__Work instructions__
Transcribe the lines from the one containing "Open the Users" through the one containing "Toggle the STAY", reproducing each character as it appears.

__Provided data__
--- Begin ---

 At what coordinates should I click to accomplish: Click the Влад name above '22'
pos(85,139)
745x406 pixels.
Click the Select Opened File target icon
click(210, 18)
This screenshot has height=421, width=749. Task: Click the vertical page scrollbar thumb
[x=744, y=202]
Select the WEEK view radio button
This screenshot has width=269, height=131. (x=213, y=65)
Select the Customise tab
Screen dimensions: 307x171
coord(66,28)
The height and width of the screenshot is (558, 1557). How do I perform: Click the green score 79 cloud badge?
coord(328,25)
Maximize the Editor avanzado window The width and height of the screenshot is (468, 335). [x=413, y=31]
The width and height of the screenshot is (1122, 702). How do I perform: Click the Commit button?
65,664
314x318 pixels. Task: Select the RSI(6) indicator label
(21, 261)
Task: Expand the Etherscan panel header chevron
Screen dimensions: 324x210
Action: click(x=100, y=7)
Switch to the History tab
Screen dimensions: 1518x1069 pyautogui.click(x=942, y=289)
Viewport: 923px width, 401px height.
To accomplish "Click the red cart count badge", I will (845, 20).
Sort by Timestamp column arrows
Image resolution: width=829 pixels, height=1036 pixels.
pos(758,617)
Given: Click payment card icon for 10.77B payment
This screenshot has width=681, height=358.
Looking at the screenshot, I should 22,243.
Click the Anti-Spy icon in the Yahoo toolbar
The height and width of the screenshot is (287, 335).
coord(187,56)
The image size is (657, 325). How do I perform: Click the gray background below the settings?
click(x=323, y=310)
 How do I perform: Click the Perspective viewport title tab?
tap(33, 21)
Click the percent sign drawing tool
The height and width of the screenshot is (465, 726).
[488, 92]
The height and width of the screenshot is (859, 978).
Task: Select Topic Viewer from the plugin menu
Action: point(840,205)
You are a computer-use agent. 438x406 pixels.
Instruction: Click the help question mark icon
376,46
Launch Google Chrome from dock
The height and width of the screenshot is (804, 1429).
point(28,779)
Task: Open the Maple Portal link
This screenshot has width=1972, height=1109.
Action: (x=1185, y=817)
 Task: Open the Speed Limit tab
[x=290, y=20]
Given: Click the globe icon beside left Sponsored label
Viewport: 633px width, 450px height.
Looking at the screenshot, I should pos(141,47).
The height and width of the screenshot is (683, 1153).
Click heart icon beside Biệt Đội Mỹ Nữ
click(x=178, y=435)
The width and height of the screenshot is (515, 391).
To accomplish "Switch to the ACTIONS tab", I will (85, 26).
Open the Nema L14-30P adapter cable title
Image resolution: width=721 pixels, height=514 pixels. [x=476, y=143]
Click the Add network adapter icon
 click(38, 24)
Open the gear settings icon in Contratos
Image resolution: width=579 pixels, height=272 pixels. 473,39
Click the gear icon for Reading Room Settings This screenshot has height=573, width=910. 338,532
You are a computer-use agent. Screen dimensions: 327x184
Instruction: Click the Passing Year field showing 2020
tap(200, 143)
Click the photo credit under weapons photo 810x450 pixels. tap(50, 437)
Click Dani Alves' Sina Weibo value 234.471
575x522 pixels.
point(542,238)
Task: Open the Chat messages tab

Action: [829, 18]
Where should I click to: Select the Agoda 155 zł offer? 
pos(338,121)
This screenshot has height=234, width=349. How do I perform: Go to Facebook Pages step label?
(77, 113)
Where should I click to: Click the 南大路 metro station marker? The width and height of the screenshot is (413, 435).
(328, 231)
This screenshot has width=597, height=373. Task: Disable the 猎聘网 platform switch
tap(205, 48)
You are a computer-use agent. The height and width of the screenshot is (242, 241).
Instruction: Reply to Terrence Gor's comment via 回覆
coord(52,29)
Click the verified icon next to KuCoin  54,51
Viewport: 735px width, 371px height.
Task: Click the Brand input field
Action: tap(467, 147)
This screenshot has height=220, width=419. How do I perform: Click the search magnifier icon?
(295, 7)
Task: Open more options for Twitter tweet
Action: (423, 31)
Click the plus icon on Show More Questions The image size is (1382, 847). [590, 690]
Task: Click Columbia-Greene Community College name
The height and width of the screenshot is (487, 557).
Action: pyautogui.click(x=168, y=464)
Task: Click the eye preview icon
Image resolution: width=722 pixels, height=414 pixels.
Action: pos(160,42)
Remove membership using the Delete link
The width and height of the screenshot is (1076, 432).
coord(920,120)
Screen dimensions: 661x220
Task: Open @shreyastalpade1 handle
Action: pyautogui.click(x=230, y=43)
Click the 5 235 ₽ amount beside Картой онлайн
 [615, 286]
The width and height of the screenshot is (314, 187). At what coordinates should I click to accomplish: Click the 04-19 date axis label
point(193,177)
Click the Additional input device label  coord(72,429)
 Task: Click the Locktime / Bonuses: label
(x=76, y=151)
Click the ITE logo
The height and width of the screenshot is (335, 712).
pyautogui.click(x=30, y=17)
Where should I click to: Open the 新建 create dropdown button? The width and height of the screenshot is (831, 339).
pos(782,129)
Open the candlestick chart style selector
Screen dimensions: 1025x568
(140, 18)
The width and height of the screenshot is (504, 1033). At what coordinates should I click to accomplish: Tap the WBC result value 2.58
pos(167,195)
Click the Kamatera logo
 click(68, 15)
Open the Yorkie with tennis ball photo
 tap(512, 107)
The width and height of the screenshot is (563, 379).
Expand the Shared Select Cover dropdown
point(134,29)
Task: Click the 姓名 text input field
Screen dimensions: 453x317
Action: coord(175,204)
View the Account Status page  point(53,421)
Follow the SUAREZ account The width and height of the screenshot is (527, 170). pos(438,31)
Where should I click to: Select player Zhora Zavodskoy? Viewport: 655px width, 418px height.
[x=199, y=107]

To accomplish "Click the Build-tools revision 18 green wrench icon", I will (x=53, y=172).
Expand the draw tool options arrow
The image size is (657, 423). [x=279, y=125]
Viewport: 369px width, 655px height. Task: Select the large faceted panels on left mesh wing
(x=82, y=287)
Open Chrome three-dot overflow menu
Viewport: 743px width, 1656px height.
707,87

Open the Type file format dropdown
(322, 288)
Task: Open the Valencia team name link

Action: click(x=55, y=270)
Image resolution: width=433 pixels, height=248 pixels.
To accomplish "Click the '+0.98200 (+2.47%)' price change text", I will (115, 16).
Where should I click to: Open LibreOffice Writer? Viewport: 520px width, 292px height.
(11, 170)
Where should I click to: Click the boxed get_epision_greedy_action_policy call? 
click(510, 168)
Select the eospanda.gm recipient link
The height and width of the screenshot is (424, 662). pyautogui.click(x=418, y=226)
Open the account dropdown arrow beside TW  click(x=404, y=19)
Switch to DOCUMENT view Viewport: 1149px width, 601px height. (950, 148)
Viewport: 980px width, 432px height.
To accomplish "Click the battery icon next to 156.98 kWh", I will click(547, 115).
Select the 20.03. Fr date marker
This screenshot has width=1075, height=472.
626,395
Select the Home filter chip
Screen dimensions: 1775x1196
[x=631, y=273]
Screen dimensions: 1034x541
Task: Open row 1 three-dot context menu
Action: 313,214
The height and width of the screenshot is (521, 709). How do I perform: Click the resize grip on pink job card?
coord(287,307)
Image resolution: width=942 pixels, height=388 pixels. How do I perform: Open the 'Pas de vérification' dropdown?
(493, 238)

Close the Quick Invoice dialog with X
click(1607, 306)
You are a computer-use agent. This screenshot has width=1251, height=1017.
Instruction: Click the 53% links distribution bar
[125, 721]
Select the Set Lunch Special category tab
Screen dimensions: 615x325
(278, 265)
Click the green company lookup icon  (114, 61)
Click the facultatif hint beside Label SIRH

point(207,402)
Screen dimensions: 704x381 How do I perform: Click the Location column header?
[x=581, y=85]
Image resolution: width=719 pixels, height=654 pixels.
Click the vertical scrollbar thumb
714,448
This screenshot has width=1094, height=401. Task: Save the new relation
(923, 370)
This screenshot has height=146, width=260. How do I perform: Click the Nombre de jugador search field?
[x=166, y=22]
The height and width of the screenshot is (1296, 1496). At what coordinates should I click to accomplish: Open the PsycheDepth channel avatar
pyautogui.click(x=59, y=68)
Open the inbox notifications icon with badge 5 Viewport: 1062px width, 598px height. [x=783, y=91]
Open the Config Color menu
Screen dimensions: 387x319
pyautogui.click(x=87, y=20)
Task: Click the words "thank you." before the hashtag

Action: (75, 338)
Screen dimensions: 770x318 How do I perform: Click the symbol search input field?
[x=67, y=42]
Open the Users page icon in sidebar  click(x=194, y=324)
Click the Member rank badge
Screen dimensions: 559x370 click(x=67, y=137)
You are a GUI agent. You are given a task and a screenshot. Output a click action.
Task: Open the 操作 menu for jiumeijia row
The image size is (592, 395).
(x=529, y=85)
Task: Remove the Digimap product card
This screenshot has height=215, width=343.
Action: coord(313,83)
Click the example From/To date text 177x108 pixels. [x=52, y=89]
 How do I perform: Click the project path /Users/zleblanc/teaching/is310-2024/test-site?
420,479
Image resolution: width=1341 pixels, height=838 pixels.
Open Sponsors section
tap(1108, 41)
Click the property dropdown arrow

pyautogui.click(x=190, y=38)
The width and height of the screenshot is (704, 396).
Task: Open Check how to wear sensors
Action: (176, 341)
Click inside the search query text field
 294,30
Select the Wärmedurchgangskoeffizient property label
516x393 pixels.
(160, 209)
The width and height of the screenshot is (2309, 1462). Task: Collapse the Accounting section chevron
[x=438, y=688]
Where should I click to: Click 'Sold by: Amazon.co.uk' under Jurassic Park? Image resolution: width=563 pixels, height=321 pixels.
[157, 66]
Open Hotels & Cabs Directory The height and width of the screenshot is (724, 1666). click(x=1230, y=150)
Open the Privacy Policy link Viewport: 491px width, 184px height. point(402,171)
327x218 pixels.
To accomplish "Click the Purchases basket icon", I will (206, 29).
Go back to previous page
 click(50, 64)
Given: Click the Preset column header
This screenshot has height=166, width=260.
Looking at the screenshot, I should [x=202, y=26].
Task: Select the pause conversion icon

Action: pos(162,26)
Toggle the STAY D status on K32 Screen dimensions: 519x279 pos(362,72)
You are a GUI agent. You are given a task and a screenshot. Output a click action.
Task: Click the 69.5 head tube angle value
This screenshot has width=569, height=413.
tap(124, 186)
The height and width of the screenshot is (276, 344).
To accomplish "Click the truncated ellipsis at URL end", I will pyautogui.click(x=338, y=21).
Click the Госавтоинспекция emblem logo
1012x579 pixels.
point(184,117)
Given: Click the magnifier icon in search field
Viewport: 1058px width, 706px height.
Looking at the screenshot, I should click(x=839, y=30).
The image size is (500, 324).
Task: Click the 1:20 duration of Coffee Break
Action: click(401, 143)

--- End ---

__The solution__
Open the Users page icon in sidebar  click(x=194, y=324)
Click the Member rank badge
Screen dimensions: 559x370 click(x=67, y=137)
You are a GUI agent. You are given a task and a screenshot. Output a click action.
Task: Open the 操作 menu for jiumeijia row
The image size is (592, 395).
(x=529, y=85)
Task: Remove the Digimap product card
This screenshot has height=215, width=343.
Action: coord(313,83)
Click the example From/To date text 177x108 pixels. [x=52, y=89]
 How do I perform: Click the project path /Users/zleblanc/teaching/is310-2024/test-site?
420,479
Image resolution: width=1341 pixels, height=838 pixels.
Open Sponsors section
tap(1108, 41)
Click the property dropdown arrow

pyautogui.click(x=190, y=38)
The width and height of the screenshot is (704, 396).
Task: Open Check how to wear sensors
Action: (176, 341)
Click inside the search query text field
 294,30
Select the Wärmedurchgangskoeffizient property label
516x393 pixels.
(160, 209)
The width and height of the screenshot is (2309, 1462). Task: Collapse the Accounting section chevron
[x=438, y=688]
Where should I click to: Click 'Sold by: Amazon.co.uk' under Jurassic Park? Image resolution: width=563 pixels, height=321 pixels.
[157, 66]
Open Hotels & Cabs Directory The height and width of the screenshot is (724, 1666). click(x=1230, y=150)
Open the Privacy Policy link Viewport: 491px width, 184px height. point(402,171)
327x218 pixels.
To accomplish "Click the Purchases basket icon", I will (206, 29).
Go back to previous page
 click(50, 64)
Given: Click the Preset column header
This screenshot has height=166, width=260.
Looking at the screenshot, I should [x=202, y=26].
Task: Select the pause conversion icon

Action: pos(162,26)
Toggle the STAY D status on K32 Screen dimensions: 519x279 pos(362,72)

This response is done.